New government research has estimated £12bn worth of copyrighted content could be freely consumed through just one peer-to-peer network over a year.

To illustrate the scale of the problem the research pointed out that a 50Mbit/s link could be used to deliver 200 MP3 files in five minutes, a feature film in three minutes and the complete digitised works of Charles Dickens in less than 10 minutes.

The Strategic Advisory Board for Intellectual Policy (SABIP) commissioned the research to examine consumer attitudes to unauthorised downloading and gauge the impact it has on UK business and government. SABIP said its report is the most detailed study yet on the issue, using data collected across copyright industries and all age ranges.

The report, titled Copycats? Digital Consumers in the On-Line Age, argues that copyright infringement has a huge impact on the UK economy in terms of lost tax revenue and reduced employment.

“The fundamental question is not how or why the downloading, copying and dissemination of unauthorised content takes place but who does it, and can this behaviour be changed?” the report notes.

“And if it cannot be changed, what does need to change: the law, the business models, or the relationship between the creative industries and the public domain?”

Business models are already changing, according to the research, spurred on by the launch of the BBC’s authorised programme-streaming service, iPlayer, as well as music streaming services such as Spotify.

SABIP's findings echo intellectual property minister David Lammy's assertion that one in four UK citizens has tried file sharing – a figure that is bound to increase as high-speed broadband becomes more prevalent.

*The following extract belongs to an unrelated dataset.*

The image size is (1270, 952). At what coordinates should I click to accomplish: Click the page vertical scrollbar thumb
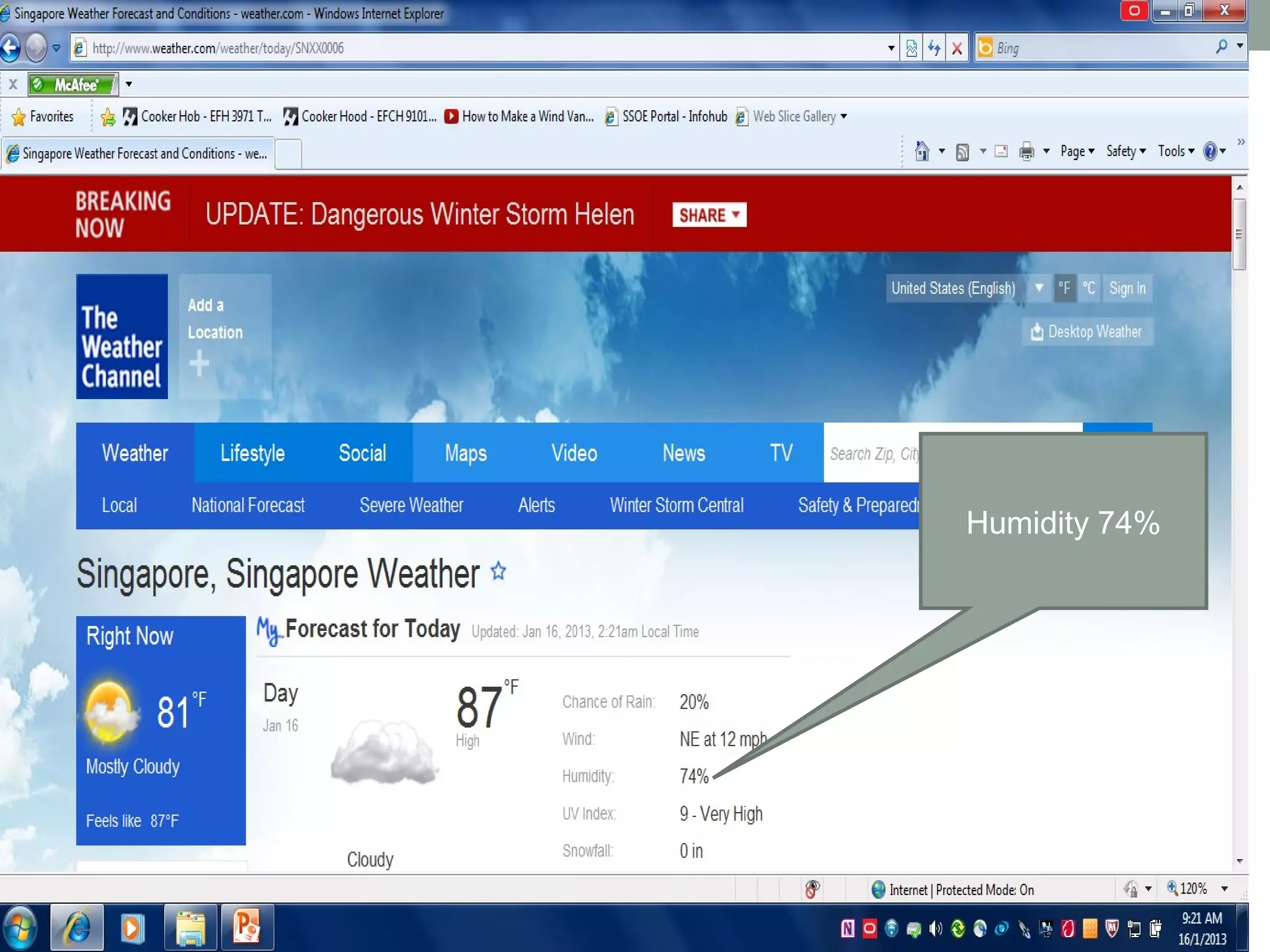(x=1239, y=234)
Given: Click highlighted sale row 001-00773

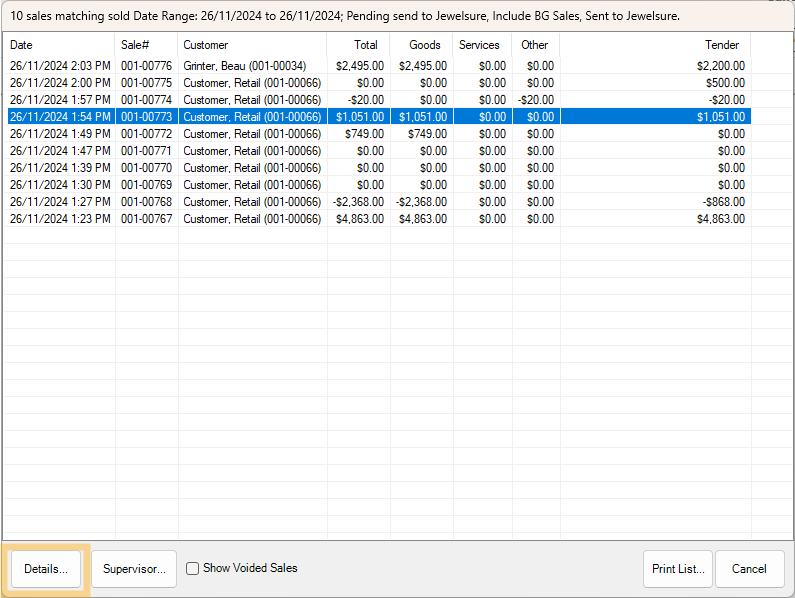Looking at the screenshot, I should [146, 117].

The SABIP report includes the findings of a study by the UCL Centre for Information Behaviour and the Evaluation of Research of a content-sharing net work with 1.3 million users. UCL suggested that if each 'peer' from the network downloaded one file per day, the resulting number of downloads would equate to 4.73 billion items per year, which would amount to about £12bn in content being consumed annually for free.

The issue of copyright has received increasing public attention recently, following the high-profile legal action taken against The Pirate Bay, a Swedish bit torrent tracker.

The ruling against the Pirate Bay founders coincided with a new law passed in Sweden in April, the Local IPRED law, which allows copyright holders to force internet service providers (ISPs) to reveal details of users sharing files. SABIP noted how this has led to file sharing falling by 30 per cent.

Meanwhile, the debate in the European Parliament on proposals by French president Nicolas Sarkozy for ISPs to throw illegal file-sharers off the internet if they commit three offences has also raised the issue in the public’s eye.